**Exercise aim**:
Report every line from the following entries that contains the string "agent".

*** Dataset records ***

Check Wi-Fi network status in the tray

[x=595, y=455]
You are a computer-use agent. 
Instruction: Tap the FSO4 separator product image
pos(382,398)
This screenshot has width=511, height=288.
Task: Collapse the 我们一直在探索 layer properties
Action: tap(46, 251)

*** End of Dataset records ***
*** Dataset records ***

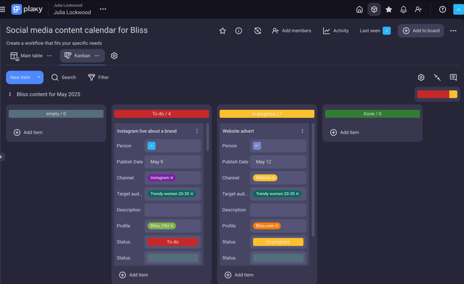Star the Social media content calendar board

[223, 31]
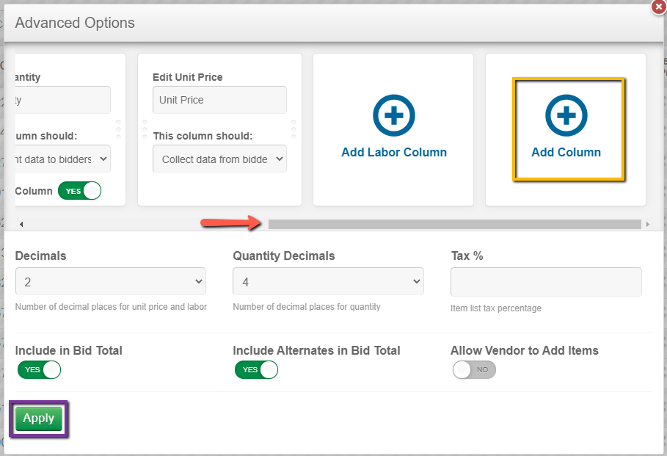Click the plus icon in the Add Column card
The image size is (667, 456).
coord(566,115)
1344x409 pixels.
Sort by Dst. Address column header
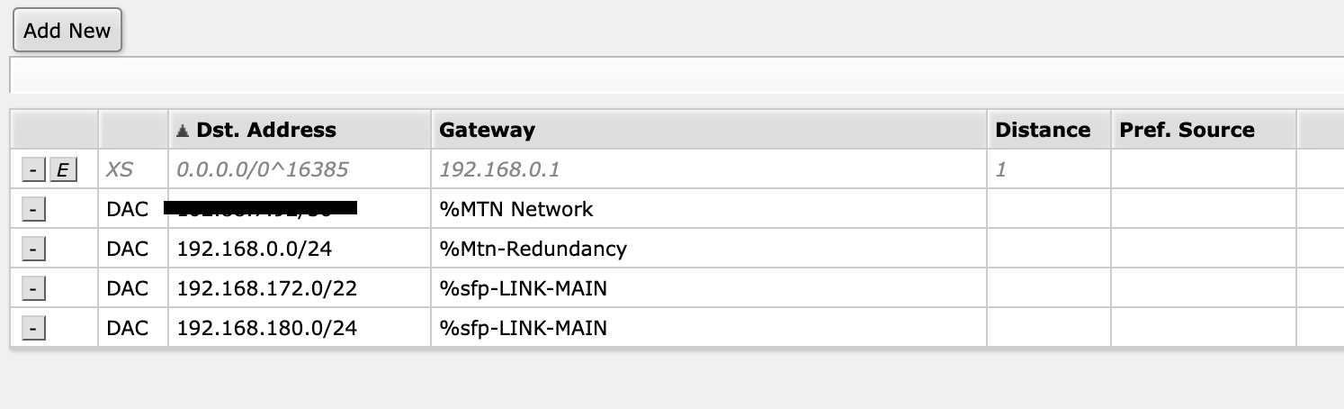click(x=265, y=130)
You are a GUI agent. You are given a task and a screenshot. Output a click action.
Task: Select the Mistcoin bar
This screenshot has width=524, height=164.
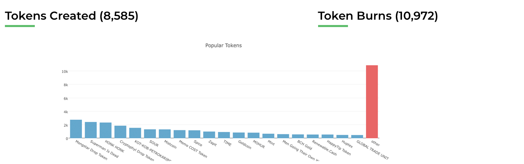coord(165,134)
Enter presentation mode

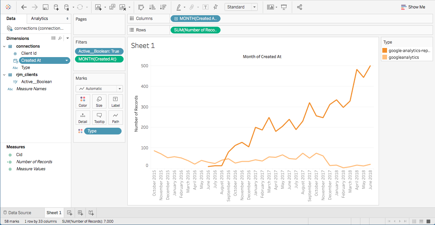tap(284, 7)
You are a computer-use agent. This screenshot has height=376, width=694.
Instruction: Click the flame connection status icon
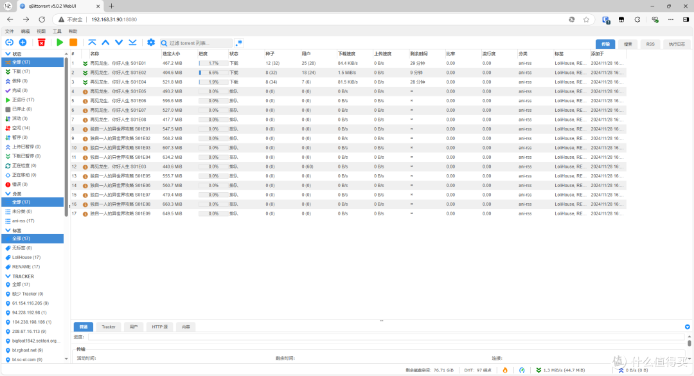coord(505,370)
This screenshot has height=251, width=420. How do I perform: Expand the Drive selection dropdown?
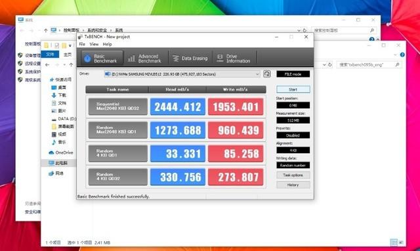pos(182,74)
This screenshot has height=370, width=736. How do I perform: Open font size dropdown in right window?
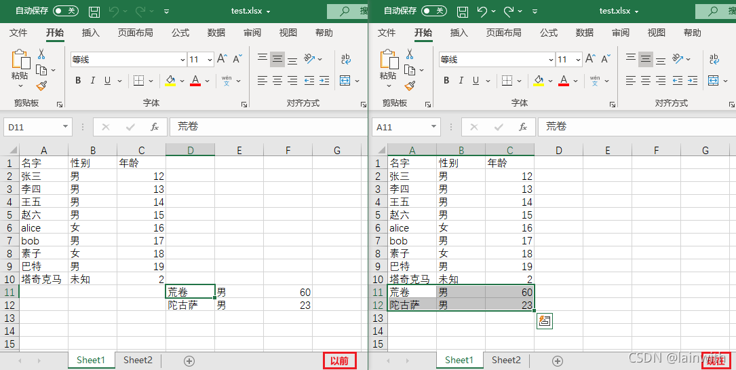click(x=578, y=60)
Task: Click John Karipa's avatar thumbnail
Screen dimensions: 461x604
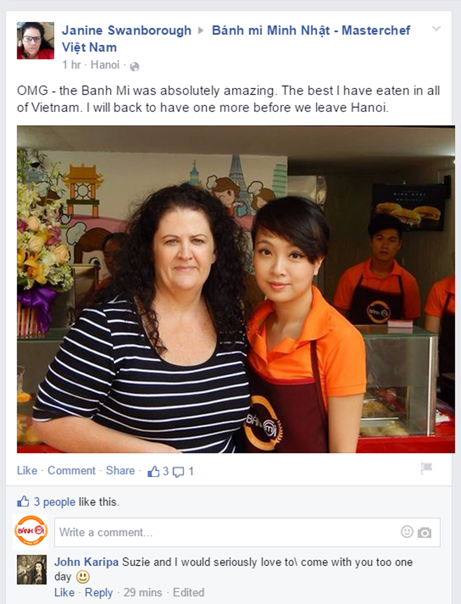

*** End of Dataset records ***

**The completed task**:
You are a computer-use agent. 
You are a GUI agent. You are given a task and a screenshot. Output a click action.
You are a computer-use agent. This screenshot has height=376, width=694.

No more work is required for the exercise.